Fair Finance Guide slams idea that arms are sustainable as "absurd"

The current debate over whether weapons manufacturers should be part of an ESG portfolio misses the key point on why the industry simply isn’t sustainable, Fair Finance Guide says in a debate column in Swedish media.
Jakob König, Project Lead and Manager, Fair Finance Guide Sweden | Photo: PR / Fair Finance Guide
Jakob König, Project Lead and Manager, Fair Finance Guide Sweden | Photo: PR / Fair Finance Guide

Since Russia’s invasion of Ukraine the status of weapons manufacturers has shifted. From being classed as not suitable for many investors, it is now in fairly high demand, the consensus seemingly revolving around weapons being necessary for national defense.

Swedish company Saab has seen its stock soar in the last 30 days, for example. Swedbank Robur, Sweden’s largest fund manager, has gone from divesting from the company to changing its policy and buying the stock again. Another recent event was that consultancy Söderberg & Partners communicated that its wealth management arm revised its sustainability policy to include arms manufacturers.

But the debate on whether these companies are fair game for investors or not misses the most crucial point; weapons manufacturers are simply not sustainable because almost all of them engage in selling their weapons to oppressive government regimes around the world and these weapons are used in global armed conflicts. This means they contribute to human rights abuse and humanitarian crises, Fair Finance Guide Sweden’s Project Manager Jakob König writes in a debate column in Realtid.

König writes that the weapons industry often also manufactures forbidden types of weapons, such as cluster bombs. It is also an industry characterized by secrecy and lack of transparency and has often dealt in bribery, he states.

Fair Finance Guide in Sweden had analyzed Swedish banks’ investments in 2020, finding that EUR 2bn had been invested in weapons companies that had exported material to dictatorships involved in the war in Yemen, a conflict that has been ongoing for eight years.

“Thousands of consumers had written to their banks in protest after Fair Finance Guide had revealed that Swedish savings capital was connected to oppression and conflicts,” he writes, naming Saab as a company that reportedly continues to export radar systems used by the Saudi-led coalition in the war.

König does state that a weapons company isn’t unsustainable per definition.

“But they have to fulfil 15 central principles around human rights, humanitarian rights and corruption that can be found in international conventions. Very few, if any of them, actually fulfil these principles today. That’s also the reason why many banks have chosen to divest from the segment,” he writes, adding that many of the companies are now claiming that divestments are threating their ability to get financing. Something he also states isn’t true because ­ despite the banks’ funds not being able to invest ­ the banks have still continued to finance these companies through various loans.

He goes on to write that the European weapons lobby is now attempting to get the EU to class the weapons industry as sustainable in its pending social taxonomy.

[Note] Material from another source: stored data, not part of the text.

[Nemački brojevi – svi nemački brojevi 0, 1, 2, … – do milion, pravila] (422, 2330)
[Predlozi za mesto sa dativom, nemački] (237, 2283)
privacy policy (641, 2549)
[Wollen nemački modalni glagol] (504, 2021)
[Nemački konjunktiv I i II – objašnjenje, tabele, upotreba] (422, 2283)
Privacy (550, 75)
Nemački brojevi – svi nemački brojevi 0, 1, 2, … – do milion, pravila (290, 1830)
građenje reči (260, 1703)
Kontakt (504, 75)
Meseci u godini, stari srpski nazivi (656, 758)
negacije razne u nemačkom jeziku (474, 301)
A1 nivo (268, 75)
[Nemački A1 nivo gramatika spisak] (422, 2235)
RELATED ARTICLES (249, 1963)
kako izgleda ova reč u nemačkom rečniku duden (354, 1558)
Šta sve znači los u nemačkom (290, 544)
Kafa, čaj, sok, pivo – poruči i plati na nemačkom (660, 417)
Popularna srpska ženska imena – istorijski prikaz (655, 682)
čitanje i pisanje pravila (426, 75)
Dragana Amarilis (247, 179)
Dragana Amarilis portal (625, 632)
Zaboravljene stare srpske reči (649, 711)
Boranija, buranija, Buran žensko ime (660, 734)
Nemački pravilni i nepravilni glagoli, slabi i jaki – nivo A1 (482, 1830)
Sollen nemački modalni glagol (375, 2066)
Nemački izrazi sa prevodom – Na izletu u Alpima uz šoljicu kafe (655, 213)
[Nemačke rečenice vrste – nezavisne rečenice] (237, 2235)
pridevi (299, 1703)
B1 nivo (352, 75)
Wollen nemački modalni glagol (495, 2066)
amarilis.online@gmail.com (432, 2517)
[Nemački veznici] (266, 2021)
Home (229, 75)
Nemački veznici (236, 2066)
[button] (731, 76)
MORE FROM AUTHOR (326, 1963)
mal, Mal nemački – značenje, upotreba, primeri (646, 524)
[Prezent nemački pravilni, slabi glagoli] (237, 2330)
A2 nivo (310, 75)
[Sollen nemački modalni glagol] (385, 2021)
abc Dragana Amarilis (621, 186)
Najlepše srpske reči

“This would be absurd and would undermine the entire purpose of the taxonomy. If the weapons industry is to start contributing to a sustainable development then it has to stop contributing to corruption, oppression and humanitarian crises. Banks and other financiers would be able to speed up change by putting higher demands when giving out loans or investing. It would be appreciated by many Swedish bank customers,” he concludes.